(Stored data)
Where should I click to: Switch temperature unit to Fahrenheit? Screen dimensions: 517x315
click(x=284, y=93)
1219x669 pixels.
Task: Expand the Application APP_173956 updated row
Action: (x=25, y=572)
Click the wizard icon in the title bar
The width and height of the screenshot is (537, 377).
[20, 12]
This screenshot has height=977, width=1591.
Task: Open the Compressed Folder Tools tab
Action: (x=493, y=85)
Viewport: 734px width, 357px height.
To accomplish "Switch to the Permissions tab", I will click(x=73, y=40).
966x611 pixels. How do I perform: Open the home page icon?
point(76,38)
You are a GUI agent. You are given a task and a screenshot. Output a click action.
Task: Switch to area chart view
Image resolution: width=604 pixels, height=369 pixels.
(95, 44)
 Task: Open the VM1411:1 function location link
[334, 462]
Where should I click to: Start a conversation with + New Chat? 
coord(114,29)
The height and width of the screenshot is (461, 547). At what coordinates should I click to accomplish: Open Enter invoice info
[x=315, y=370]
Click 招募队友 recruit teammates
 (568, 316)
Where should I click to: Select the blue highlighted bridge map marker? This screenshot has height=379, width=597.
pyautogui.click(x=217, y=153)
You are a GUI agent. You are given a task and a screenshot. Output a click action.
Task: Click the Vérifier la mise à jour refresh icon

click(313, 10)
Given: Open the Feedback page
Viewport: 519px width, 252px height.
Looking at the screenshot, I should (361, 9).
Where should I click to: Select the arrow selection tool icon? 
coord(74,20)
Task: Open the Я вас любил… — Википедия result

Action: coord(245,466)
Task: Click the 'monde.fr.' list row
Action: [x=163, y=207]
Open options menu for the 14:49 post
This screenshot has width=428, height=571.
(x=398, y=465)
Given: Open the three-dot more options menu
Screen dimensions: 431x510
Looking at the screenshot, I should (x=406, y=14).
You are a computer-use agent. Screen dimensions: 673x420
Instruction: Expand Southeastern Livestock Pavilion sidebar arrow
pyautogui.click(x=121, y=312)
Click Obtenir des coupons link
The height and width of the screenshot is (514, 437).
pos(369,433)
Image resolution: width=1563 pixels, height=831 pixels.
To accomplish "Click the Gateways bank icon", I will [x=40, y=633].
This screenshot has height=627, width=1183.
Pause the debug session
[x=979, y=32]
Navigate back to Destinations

## WHAT THE EXERCISE ASKS
In the records above, count the lines holding the word "will"; give only that number.

## SOLVED EXERCISE
2